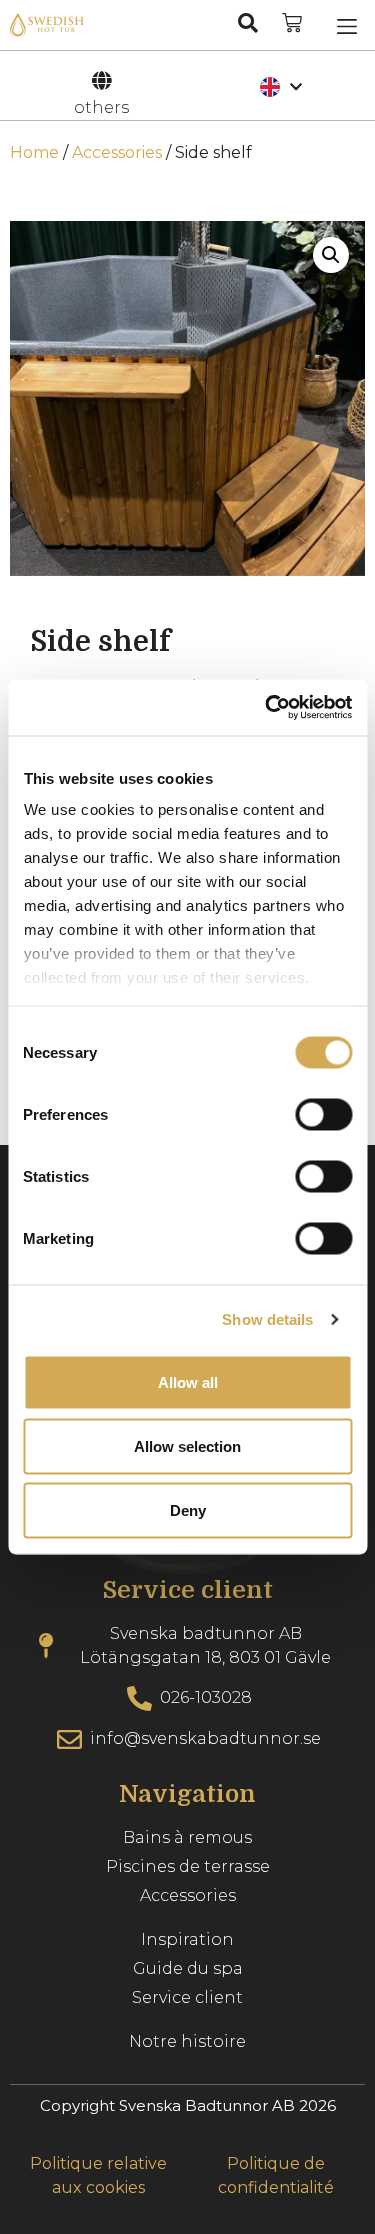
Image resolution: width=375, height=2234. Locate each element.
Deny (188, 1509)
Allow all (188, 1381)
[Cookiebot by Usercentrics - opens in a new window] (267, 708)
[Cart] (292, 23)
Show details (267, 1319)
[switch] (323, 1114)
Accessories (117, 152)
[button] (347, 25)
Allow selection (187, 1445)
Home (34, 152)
****************
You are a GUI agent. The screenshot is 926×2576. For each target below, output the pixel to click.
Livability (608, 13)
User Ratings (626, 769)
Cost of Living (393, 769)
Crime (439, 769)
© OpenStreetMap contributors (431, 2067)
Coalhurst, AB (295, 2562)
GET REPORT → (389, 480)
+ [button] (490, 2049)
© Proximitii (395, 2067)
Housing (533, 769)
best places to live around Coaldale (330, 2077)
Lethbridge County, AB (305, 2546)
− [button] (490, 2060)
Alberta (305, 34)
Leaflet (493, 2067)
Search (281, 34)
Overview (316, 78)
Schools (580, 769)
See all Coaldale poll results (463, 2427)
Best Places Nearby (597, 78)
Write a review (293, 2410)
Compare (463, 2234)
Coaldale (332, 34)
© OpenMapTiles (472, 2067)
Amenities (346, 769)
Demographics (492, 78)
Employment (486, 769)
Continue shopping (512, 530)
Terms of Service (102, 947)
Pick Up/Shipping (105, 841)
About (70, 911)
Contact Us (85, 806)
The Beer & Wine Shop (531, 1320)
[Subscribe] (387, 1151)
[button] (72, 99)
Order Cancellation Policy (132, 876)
****************
• [About this task]
Lines in the listing that include the word "each": how many are there? Give the number alone.

• [Solution for this problem]
2